A Defensoria Pública reforça esse argumento. “O Ministério Público e igualmente a Defensoria Pública não têm logrado a devida transparência quanto a outras informações essenciais, tais como o número de intervenções policiais realizadas com o uso do equipamento, em quais os tipos de atividades policiais essas ferramentas são usadas e quais os critérios objetivos de distribuição dessas câmeras entre as unidades da PMMG.”
Segundo a DPMG, “a sonegação dessas informações, por si só, já aponta para o franco interesse de agir do Ministério Público e da Defensoria Pública como litisconsortes, tendo em vista que essa recusa à publicidade ofende os princípios da Administração Pública, criando óbices ao controle externo da atividade policial.”
Redução da violência policial
As instituições destacam os benefícios comprovados do uso de câmeras corporais na redução da letalidade policial. O MPMG cita dados que mostram que em São Paulo houve queda de 57% nas mortes decorrentes de intervenção policial após a implementação dos equipamentos, enquanto em Santa Catarina registrou-se redução de 61,2% no uso da força por policiais equipados com câmeras.
A Defensoria Pública menciona ainda dados apresentados pela Polícia Militar de São Paulo: “Segundo a PMESP, os batalhões que adotaram o sistema de câmeras corporais tiveram uma redução de 87% nas ocorrências de confronto. Ainda de acordo com a Polícia Militar de São Paulo, a queda registrada é 10 vezes maior do que nos batalhões que não utilizam esses equipamentos.”
Fundamentação legal
Na argumentação jurídica, as instituições contestam a alegação do Estado de que não haveria legislação específica obrigando o uso de câmeras. O MPMG cita decisão do Supremo Tribunal Federal (STF) de dezembro de 2024, que afirma: “O uso de câmeras corporais pela polícia contribui para efetivar o Estado Democrático de Direito, proteger os direitos fundamentais e cumprir o dever estatal de garantir a segurança pública.”

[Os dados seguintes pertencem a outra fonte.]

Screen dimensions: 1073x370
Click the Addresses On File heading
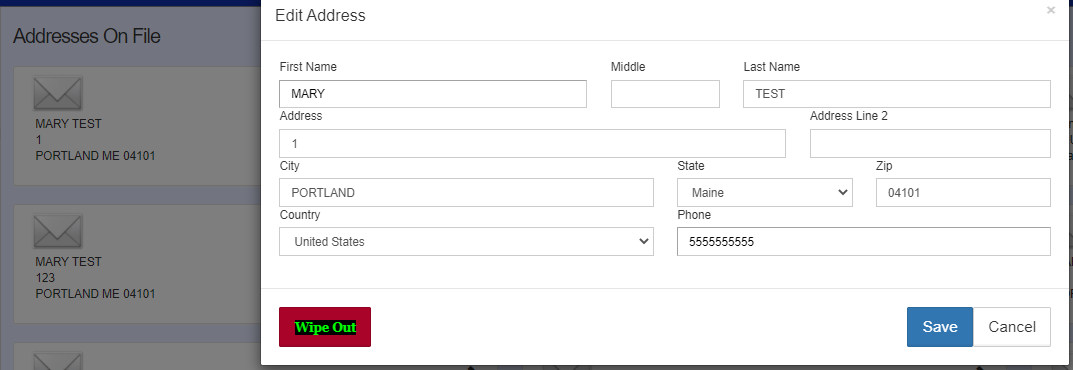[87, 36]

A Defensoria Pública, por sua vez, fundamenta o pedido na Lei Orgânica Nacional das Polícias Militares, que estabelece entre as diretrizes das polícias militares o “planejamento estratégico e sistêmico”, a “racionalidade e imparcialidade nas ações”, o “caráter técnico e científico no planejamento e no emprego”, a “utilização dos meios tecnológicos disponíveis” e o “uso racional da força e uso progressivo dos meios”.
Próximos passos
O processo segue tramitando na 1ª Vara da Fazenda Pública de Belo Horizonte, aguardando decisão sobre o pedido de tutela de urgência. Caso seja concedida, o Estado terá 30 dias para implementar o uso das câmeras já existentes no policiamento ostensivo, especialmente nas unidades com maiores registros de uso da força, além de apresentar informações detalhadas sobre o programa.
A Defensoria Pública, que ingressou no processo como assistente litisconsorcial, reforça em sua manifestação o pedido de deferimento da tutela de urgência nos moldes pleiteados na inicial feita pelo MPMG.
As manifestações da Defensoria e do MPMG foram determinadas após audiência de conciliação no TJMG no início de março.